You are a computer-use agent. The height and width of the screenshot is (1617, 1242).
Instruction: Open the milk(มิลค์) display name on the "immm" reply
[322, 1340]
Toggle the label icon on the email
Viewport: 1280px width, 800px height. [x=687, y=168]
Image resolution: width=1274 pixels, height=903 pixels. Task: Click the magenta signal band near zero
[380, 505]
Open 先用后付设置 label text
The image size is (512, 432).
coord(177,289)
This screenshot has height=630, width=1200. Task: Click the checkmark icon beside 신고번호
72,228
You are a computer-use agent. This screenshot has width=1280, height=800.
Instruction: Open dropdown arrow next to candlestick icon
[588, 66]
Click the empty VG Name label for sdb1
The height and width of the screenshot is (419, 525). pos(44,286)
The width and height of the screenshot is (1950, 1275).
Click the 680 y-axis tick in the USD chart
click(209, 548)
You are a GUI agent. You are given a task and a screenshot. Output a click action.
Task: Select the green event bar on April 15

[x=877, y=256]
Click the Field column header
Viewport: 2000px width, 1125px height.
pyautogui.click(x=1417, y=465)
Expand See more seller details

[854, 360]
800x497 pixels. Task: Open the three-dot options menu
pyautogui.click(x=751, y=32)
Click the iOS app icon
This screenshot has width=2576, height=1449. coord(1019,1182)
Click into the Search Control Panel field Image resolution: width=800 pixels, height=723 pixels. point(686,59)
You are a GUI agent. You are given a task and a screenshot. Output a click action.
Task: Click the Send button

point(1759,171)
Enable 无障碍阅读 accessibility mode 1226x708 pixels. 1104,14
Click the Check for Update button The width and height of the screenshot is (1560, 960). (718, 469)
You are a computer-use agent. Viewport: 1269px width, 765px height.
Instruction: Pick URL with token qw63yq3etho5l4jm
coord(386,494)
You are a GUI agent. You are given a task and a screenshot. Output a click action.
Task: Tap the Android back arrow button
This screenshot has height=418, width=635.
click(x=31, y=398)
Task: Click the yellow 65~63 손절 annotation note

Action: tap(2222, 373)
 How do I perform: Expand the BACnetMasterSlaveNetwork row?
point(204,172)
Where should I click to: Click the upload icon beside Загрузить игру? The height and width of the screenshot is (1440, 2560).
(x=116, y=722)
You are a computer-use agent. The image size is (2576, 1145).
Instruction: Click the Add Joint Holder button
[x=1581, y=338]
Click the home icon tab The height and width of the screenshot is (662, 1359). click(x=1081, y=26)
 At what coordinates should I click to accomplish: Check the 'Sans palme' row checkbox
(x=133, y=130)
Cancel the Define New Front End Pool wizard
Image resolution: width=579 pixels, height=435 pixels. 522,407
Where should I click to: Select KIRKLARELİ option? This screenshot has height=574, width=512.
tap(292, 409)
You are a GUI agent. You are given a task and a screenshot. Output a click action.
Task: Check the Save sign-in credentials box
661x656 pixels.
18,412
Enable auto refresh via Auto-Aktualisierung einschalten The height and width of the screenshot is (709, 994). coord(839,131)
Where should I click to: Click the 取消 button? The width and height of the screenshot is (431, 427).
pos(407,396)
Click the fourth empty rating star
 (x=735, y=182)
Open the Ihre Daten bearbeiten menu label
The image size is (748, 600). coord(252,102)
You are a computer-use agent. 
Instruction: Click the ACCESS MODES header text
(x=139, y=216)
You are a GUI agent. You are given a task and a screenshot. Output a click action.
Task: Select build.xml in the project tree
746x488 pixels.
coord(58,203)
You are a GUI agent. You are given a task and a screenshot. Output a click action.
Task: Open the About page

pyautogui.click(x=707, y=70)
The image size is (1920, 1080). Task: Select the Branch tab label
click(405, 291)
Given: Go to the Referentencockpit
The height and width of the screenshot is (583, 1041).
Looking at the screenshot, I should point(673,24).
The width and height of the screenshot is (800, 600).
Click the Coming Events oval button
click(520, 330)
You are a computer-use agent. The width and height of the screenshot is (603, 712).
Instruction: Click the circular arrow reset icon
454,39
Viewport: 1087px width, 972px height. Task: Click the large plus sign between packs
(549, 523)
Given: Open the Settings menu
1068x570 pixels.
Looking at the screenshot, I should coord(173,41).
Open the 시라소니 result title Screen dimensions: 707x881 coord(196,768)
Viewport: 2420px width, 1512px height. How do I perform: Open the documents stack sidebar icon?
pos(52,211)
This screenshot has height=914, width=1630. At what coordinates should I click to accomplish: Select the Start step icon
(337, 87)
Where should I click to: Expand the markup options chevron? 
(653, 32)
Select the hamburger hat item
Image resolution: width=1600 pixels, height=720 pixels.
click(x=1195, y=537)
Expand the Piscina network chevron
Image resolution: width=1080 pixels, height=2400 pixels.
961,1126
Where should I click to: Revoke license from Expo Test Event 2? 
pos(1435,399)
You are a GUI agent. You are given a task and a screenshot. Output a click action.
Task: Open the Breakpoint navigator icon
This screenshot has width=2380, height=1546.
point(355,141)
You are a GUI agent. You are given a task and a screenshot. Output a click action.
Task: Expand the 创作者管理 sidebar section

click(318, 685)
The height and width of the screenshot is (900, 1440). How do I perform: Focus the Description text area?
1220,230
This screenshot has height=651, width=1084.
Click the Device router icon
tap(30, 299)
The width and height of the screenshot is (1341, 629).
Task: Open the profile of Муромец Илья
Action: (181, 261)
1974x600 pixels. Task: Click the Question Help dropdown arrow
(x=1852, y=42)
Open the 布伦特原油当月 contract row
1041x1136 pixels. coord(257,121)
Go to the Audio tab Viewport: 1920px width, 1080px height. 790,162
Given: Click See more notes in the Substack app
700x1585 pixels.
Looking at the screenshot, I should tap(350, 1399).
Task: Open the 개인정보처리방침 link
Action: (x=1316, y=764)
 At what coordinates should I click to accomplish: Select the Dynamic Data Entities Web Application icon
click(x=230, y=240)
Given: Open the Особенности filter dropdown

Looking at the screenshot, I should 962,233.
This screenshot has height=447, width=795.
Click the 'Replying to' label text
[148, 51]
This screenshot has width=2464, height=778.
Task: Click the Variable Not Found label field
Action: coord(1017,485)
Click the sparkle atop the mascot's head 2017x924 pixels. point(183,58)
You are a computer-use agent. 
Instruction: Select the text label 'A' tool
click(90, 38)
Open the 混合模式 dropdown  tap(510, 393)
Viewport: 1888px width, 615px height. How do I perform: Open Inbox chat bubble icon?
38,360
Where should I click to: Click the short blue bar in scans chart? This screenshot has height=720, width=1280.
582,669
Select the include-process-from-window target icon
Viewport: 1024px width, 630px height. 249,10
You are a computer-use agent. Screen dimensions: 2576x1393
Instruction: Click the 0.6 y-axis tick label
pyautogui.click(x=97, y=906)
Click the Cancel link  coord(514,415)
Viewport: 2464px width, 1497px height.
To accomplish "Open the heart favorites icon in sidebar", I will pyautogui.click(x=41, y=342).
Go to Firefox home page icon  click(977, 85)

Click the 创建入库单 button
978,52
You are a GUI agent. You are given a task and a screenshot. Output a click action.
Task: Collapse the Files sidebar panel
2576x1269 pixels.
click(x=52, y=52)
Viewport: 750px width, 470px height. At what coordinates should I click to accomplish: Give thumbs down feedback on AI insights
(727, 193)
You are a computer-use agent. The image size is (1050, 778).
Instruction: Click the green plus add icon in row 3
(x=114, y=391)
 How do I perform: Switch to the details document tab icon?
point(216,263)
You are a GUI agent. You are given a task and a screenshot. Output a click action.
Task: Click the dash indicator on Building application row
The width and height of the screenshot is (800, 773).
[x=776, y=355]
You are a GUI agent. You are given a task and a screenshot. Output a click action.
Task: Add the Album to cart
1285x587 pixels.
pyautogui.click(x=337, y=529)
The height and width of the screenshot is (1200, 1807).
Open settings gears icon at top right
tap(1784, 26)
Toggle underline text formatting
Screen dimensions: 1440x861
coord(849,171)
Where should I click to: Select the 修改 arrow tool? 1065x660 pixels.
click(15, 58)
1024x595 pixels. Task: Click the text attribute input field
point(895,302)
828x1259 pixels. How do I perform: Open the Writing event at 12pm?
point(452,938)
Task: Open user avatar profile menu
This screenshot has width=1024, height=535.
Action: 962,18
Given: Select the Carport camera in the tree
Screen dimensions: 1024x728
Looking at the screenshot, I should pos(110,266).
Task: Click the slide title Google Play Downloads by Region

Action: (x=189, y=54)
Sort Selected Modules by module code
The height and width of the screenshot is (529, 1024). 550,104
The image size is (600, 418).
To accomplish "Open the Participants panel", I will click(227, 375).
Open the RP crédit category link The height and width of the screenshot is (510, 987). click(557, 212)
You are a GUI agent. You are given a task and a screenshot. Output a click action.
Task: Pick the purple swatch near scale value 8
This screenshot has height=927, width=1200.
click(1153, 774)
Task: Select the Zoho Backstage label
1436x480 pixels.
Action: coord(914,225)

******

List every line in the records that contains the word "resolution". Case counts.

The result ->
Image resolution: width=1274 pixels, height=903 pixels. Task: Click the magenta signal band near zero
Click into the Search Control Panel field Image resolution: width=800 pixels, height=723 pixels. point(686,59)
Image resolution: width=579 pixels, height=435 pixels. 522,407
Image resolution: width=1600 pixels, height=720 pixels.
Image resolution: width=1080 pixels, height=2400 pixels.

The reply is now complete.